1. Defining an Experimental Design#

Imagine we have a simple 2x2 experimental design, in which we present trials of 2 different categories (say faces and objects) displayed in two different attention condition (attended vs. unattended condition). In each attention condition, we present 40 faces and 40 objects, resulting in a total of 160 trials. Our design matrix has 160 rows (1 per trial) and 2 columns:

Category	Attention
face	attended
face	unattended
object	attended
object	unattended
…	…

In this design matrix, we encode each condition as 1 and -1 (face: 1, object: -1, attended: 1, unattended: -1). The toolbox requires the design matrix to be a pandas data frame

import numpy as np
import pandas as pd

# Creating the design matrix of our 2 by two balanced design:
X = np.array([[1, 1, -1, -1] * 40, [1, -1] * 80]).T

# Add descriptors:
cond_names = ["category", "attention"]
X = pd.DataFrame(X, columns=cond_names)  # Add a column for the interaction between category and attention
mapping = {
    "category": {1: "face", -1: "object"},
    "attention": {1: "attended", -1: "unattended"},
}

2. Specifying multivariate effects in the data#

To specify an effect, we need to create a dictionary that specifies:

condition: the name of the experimental condition it corresponds to (matching the column name of your design matrix)
The time window at which it is present
The size of the effect

Below, we specify a multivariate effect of category from 0.1 to 0.2s and an effect of attention from 0.3 to 0.5s, each with an effect size of 0.5

category_effect = {
    "condition": 'category',
    "windows": [0.1, 0.2],
    "effect_size": 0.5
}

attention_effect = {
    "condition": 'attention',
    "windows": [0.3, 0.4],
    "effect_size": 0.5
}

effects = [category_effect, attention_effect]  # Packaging them in a list to pass to the simulator class

3. Specifying the characteristics of the data#

NExt, we need to specify the characteristics of the data:

n_channels: the number of channels of the MEG/EEG recordings we plan to analyze
sfreq: the sampling frequency of our signal
n_subjects: the number of subjects for our virtual data set
s: observation noise
ch_cov: the spatial covariance of the data we want to simulate

The aim of this toolbox is to simulate data with known ground truth effect to validate your analysis pipelines capacity to detect effects in your real data. It is important to specify parameters that match your actual data to make sure that the results you obtain on simulated data will generalize to your real data: same number of channels, same number of subjects. We also strongly recommend that the observation noise and spatial covariance matches your actual data.
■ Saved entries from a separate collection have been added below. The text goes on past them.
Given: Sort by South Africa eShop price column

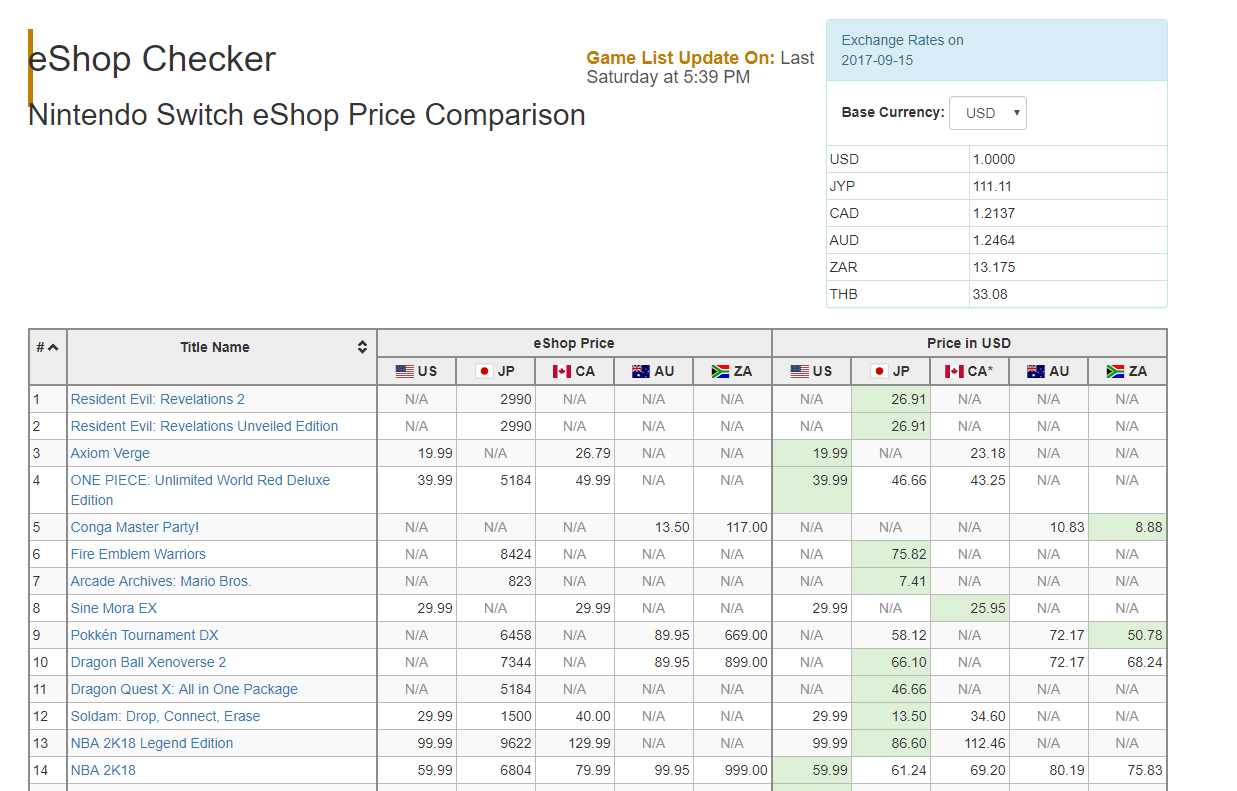Looking at the screenshot, I should tap(732, 371).
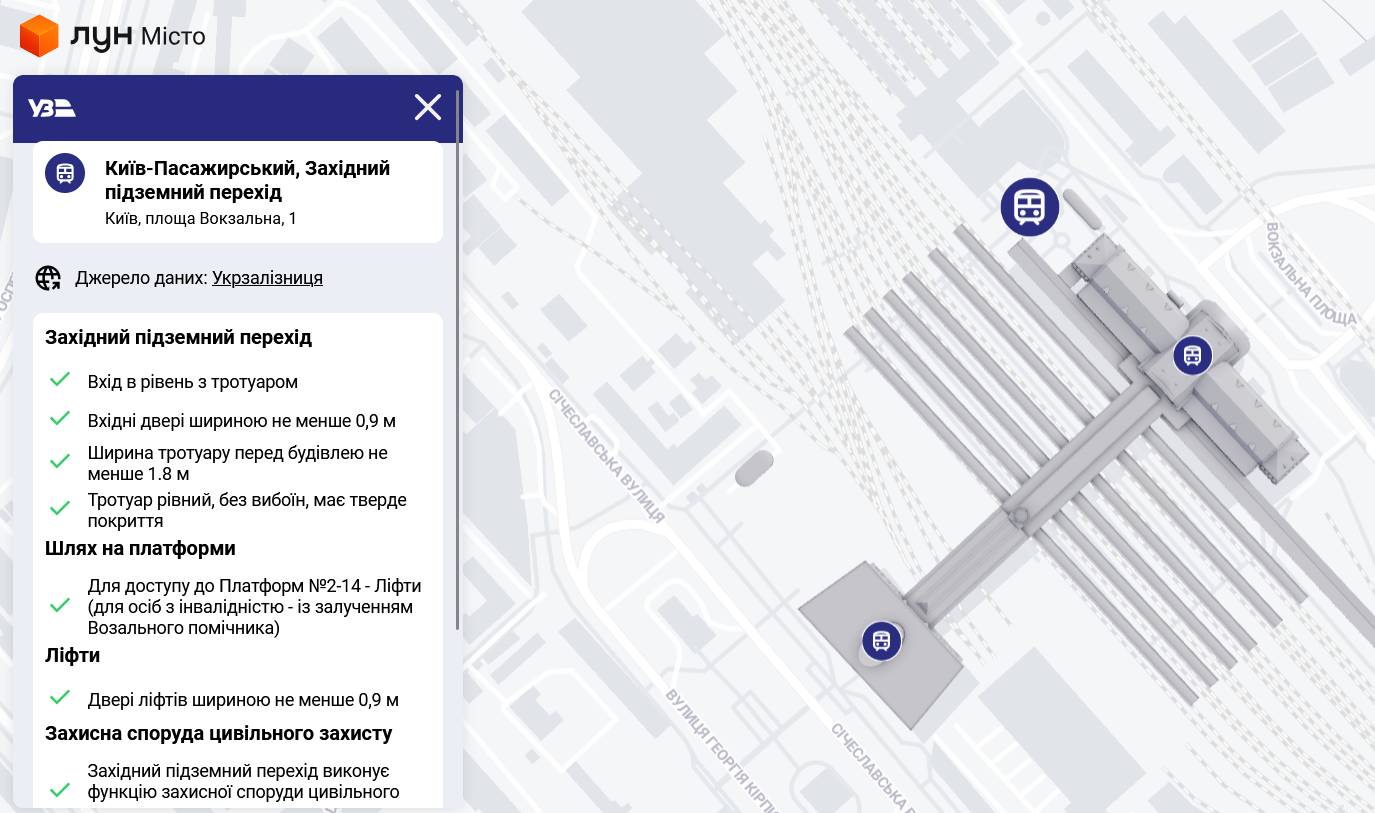Click the panel's vertical scrollbar
The width and height of the screenshot is (1375, 813).
[x=458, y=360]
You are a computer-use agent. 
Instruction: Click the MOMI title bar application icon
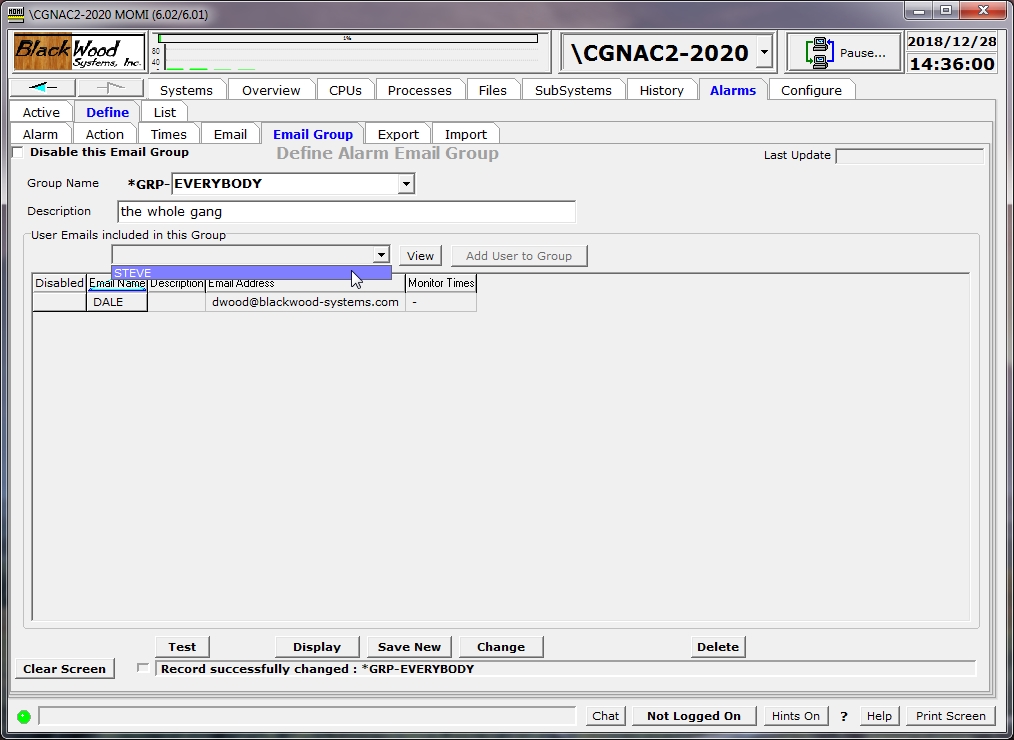click(16, 11)
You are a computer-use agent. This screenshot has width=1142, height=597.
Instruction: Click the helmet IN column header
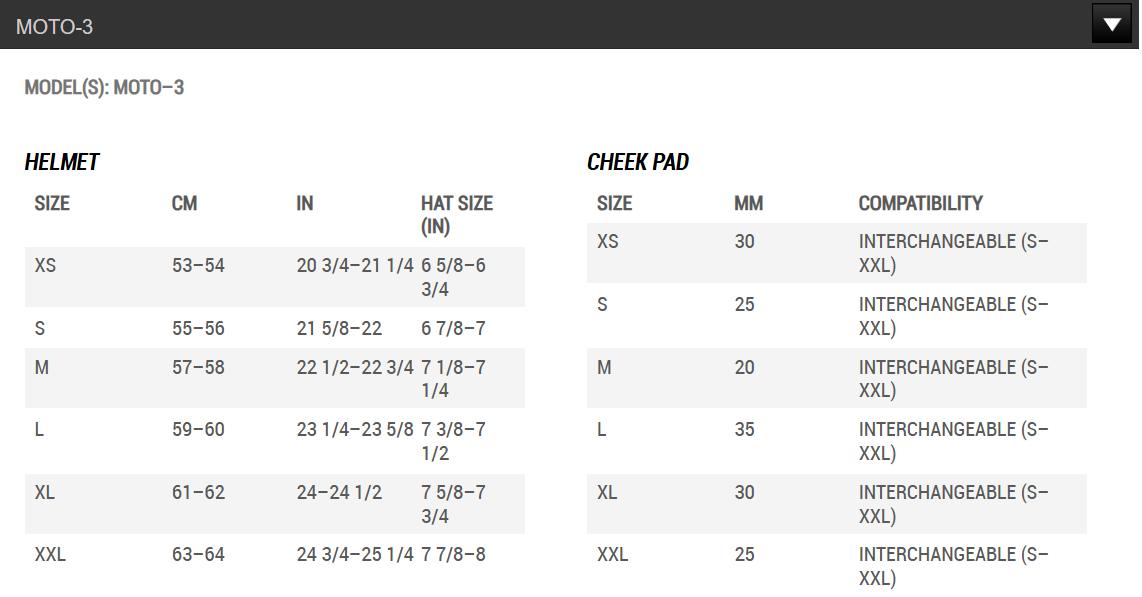click(305, 203)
For illustrations’ sake, let’s say we are working with an EEG system recording 32 channels and that we collected 20 participants. We specify an identity covariance matrix and set the observation noise to 0.5.

n_channels = 32  # EEG system with 32 electrodes
n_subjects = 20  # Recording from 20 subjects
noise_std = 1 / 2  # Variance of the data
ch_cov = None  # Assuming that the data of each sensor are independent
sfreq = 50  # Simulating data at 50Hz

4. Simulating the data#

We can simulate the data by passing all the parameters we have specified to teh simulator function. We also show how to convert the data to MNE format to make use of their decoding pipelines. We also show how to export to EEG lab is this is your preferred toolbox.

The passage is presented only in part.